--- Description of the task ---
Set down the lines below exactly as they appear, beginning with the line containing "around (578, 250)" and continuing through the line containing "high (734, 453)", with both of those lines included.
# # #
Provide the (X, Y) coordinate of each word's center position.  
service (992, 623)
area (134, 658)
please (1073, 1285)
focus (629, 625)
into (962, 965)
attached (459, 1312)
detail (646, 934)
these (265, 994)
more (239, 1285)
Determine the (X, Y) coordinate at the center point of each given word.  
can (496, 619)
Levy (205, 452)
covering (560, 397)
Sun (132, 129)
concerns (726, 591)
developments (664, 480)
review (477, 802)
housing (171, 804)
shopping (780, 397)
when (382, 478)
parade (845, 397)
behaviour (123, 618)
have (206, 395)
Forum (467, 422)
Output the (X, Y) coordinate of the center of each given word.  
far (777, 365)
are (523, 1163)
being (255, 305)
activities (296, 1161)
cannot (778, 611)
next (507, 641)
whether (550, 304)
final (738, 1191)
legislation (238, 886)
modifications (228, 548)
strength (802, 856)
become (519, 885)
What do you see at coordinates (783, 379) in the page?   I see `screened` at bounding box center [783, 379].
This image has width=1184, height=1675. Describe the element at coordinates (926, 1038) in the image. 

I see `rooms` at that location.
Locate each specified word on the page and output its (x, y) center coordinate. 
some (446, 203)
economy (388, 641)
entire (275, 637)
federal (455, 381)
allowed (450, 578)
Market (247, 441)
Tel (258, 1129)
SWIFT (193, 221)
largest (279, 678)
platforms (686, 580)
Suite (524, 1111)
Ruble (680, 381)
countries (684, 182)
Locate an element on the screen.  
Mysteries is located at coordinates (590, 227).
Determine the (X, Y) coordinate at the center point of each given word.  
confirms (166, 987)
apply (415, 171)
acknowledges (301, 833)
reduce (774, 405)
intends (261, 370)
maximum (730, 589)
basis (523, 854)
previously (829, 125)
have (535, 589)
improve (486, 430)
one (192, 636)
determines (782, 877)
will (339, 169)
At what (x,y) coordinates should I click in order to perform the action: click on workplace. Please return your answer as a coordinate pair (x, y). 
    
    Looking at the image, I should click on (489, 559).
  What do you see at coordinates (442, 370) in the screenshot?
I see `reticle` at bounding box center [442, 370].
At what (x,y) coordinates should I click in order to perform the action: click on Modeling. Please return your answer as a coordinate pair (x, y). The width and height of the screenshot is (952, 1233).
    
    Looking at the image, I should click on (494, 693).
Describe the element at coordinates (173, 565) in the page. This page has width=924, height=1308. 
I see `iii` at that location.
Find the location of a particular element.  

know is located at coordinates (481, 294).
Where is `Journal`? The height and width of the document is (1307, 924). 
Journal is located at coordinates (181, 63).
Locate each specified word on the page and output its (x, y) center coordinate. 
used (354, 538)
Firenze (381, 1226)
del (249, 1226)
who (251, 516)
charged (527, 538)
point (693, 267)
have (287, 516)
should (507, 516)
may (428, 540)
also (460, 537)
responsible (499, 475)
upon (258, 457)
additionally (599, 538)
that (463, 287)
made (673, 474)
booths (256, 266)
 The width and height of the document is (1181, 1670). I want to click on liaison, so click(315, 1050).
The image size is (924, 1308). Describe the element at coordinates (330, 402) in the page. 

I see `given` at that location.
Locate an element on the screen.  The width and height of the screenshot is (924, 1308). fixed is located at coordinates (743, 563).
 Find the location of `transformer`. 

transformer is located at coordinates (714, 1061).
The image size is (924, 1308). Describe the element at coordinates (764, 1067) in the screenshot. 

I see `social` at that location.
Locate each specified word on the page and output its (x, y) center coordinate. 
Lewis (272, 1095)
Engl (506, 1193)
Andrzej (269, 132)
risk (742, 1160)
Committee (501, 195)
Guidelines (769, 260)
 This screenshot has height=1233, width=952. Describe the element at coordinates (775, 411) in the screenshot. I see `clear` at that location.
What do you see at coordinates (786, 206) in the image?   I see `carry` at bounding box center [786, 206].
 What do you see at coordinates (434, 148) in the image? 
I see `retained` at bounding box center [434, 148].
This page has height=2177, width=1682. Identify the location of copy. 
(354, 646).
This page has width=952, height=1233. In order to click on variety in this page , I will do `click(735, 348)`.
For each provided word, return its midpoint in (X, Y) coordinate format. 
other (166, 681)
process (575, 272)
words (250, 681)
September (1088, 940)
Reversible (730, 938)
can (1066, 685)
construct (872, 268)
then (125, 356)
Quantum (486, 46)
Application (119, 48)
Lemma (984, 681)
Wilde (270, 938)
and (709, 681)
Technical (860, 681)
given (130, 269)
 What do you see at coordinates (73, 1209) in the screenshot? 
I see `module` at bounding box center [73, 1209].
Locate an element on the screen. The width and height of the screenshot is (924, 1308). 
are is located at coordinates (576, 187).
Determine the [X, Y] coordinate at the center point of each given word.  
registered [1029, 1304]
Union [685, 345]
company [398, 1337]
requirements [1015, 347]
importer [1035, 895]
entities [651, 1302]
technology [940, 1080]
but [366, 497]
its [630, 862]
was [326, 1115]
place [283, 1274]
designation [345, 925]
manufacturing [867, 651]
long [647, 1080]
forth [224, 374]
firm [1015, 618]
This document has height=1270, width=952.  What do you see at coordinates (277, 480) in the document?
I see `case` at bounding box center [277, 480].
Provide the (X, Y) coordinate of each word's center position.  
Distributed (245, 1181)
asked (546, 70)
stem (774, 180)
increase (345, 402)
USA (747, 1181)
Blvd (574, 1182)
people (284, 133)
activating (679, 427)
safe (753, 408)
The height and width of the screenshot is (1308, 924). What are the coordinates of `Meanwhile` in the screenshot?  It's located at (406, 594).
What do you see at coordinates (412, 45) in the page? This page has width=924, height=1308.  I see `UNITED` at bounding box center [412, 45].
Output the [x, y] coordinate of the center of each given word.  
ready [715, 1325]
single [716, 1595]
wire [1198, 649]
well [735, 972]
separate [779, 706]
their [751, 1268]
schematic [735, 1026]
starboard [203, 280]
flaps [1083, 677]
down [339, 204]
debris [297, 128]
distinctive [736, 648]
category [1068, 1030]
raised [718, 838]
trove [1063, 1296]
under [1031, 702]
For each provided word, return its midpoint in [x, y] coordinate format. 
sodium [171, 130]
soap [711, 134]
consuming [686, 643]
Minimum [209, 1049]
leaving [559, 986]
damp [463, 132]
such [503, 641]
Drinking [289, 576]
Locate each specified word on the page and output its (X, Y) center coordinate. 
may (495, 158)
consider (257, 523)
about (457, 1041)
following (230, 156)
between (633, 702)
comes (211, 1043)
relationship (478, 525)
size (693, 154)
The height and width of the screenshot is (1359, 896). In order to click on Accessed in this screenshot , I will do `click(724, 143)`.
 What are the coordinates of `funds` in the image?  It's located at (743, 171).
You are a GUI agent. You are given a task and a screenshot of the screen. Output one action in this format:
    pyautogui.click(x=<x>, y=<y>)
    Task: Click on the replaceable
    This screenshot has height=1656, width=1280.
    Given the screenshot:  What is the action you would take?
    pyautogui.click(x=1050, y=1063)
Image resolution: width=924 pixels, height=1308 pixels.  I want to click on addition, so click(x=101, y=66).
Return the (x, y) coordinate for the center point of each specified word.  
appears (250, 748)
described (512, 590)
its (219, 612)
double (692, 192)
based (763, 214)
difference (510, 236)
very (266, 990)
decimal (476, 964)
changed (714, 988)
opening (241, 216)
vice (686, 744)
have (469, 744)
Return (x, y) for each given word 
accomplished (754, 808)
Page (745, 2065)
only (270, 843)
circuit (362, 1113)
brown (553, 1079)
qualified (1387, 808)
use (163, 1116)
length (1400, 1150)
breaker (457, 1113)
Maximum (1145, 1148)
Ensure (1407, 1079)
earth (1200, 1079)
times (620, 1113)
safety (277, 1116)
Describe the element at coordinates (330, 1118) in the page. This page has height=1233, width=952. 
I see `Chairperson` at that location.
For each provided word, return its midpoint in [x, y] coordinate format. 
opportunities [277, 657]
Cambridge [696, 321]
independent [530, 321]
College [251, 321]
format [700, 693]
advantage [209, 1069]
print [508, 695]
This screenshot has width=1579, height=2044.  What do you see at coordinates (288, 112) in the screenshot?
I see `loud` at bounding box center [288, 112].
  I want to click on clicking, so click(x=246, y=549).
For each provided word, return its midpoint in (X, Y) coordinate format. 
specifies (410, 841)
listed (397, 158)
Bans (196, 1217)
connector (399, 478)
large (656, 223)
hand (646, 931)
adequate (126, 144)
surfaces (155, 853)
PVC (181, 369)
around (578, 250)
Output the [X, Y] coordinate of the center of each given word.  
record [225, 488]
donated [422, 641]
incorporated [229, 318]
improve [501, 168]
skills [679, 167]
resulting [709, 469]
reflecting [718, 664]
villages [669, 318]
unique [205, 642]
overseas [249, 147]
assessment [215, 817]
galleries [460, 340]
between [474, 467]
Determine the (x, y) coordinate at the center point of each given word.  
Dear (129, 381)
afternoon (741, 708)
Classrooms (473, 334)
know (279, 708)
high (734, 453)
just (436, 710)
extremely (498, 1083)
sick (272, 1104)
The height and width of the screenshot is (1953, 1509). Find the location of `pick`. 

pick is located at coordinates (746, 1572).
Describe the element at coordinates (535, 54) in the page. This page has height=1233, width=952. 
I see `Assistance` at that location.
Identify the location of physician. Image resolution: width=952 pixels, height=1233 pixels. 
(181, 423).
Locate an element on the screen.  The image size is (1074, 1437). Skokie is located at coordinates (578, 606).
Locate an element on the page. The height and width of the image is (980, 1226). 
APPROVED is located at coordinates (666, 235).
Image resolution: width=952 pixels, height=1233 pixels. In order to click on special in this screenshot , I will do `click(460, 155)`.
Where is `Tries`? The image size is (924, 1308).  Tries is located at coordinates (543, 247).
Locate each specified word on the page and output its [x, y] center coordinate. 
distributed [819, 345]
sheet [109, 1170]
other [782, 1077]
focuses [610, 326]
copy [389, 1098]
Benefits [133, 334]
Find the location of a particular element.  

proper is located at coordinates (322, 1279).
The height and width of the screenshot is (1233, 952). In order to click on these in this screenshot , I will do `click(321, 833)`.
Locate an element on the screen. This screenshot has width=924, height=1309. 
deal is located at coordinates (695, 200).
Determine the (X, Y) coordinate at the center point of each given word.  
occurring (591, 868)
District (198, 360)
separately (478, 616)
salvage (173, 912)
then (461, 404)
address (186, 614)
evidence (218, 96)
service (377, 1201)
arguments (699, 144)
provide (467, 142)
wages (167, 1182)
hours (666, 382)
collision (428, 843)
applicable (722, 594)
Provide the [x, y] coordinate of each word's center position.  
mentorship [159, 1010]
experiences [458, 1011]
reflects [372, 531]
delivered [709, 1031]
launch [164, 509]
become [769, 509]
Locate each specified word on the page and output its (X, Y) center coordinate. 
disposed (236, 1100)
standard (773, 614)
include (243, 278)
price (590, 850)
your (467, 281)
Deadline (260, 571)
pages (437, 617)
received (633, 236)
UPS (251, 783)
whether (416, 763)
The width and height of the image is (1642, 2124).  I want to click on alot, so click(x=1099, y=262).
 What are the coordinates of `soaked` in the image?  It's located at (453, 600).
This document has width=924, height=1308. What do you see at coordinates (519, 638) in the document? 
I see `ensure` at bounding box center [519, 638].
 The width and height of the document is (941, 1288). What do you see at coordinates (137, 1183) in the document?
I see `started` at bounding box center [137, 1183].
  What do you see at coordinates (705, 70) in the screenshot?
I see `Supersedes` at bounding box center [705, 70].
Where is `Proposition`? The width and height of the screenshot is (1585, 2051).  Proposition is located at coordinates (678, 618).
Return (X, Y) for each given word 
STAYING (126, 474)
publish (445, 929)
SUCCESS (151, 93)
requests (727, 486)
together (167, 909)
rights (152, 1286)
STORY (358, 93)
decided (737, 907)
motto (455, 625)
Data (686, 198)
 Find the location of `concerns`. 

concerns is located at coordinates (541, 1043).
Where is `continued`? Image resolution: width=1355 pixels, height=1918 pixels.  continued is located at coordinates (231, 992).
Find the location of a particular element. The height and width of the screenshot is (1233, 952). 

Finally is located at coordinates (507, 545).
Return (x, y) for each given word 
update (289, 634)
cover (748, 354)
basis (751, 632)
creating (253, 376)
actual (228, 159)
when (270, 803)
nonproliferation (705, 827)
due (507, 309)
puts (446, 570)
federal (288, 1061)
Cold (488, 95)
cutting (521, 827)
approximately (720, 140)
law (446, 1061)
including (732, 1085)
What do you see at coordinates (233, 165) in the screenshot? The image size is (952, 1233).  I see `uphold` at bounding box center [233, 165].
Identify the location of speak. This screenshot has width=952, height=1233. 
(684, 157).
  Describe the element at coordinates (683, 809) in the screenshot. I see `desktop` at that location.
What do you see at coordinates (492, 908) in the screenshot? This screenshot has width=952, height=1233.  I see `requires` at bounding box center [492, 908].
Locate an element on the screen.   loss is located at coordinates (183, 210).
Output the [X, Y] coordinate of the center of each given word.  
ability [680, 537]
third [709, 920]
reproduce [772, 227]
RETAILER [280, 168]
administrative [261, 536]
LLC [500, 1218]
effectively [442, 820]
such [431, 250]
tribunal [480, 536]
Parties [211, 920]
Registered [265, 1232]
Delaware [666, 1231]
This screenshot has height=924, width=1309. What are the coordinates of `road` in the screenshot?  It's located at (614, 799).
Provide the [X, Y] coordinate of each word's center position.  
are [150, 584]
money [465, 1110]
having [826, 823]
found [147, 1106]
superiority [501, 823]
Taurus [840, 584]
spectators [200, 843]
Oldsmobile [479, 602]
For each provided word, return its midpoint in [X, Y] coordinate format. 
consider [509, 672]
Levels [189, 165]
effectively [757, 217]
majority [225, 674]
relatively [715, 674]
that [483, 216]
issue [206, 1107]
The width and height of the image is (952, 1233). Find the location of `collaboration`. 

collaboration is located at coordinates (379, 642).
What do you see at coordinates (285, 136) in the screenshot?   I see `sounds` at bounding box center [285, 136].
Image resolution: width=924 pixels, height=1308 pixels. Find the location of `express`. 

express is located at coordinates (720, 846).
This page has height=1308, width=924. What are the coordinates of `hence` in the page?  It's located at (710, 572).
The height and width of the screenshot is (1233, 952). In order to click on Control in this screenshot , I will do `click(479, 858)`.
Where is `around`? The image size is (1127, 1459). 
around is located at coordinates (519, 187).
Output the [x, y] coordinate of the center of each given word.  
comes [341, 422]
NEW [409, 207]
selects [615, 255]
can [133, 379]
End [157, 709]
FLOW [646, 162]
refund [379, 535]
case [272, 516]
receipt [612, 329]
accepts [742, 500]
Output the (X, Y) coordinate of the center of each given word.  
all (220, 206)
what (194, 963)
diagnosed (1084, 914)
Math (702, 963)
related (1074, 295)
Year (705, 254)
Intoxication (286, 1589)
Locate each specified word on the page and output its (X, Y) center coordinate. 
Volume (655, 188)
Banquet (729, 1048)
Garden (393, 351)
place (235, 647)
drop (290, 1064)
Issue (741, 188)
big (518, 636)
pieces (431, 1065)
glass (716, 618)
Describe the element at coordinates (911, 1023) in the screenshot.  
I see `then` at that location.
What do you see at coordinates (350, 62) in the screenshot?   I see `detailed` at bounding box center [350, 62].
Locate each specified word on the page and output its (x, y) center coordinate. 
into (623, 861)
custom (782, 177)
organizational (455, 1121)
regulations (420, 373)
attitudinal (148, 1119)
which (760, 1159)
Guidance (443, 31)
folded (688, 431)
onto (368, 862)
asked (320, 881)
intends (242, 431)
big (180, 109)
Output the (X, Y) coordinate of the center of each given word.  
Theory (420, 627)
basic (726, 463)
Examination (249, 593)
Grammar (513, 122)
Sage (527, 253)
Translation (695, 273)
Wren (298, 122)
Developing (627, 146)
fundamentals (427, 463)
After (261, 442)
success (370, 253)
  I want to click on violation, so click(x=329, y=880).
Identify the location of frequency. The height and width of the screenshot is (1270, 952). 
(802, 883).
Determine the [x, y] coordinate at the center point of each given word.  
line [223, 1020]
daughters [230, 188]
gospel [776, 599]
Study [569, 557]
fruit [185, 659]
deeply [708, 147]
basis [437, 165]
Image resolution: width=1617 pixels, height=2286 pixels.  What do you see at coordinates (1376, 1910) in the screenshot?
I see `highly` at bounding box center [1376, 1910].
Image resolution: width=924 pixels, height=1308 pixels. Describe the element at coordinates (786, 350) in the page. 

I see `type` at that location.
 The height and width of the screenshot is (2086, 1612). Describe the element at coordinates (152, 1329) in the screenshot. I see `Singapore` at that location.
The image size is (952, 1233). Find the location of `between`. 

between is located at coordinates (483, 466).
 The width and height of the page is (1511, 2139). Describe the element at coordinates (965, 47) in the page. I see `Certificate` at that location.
# # #
--- Answer to this problem ---
around (578, 250)
Output the [X, Y] coordinate of the center of each given word.  
record [225, 488]
donated [422, 641]
incorporated [229, 318]
improve [501, 168]
skills [679, 167]
resulting [709, 469]
reflecting [718, 664]
villages [669, 318]
unique [205, 642]
overseas [249, 147]
assessment [215, 817]
galleries [460, 340]
between [474, 467]
Determine the (x, y) coordinate at the center point of each given word.  
Dear (129, 381)
afternoon (741, 708)
Classrooms (473, 334)
know (279, 708)
high (734, 453)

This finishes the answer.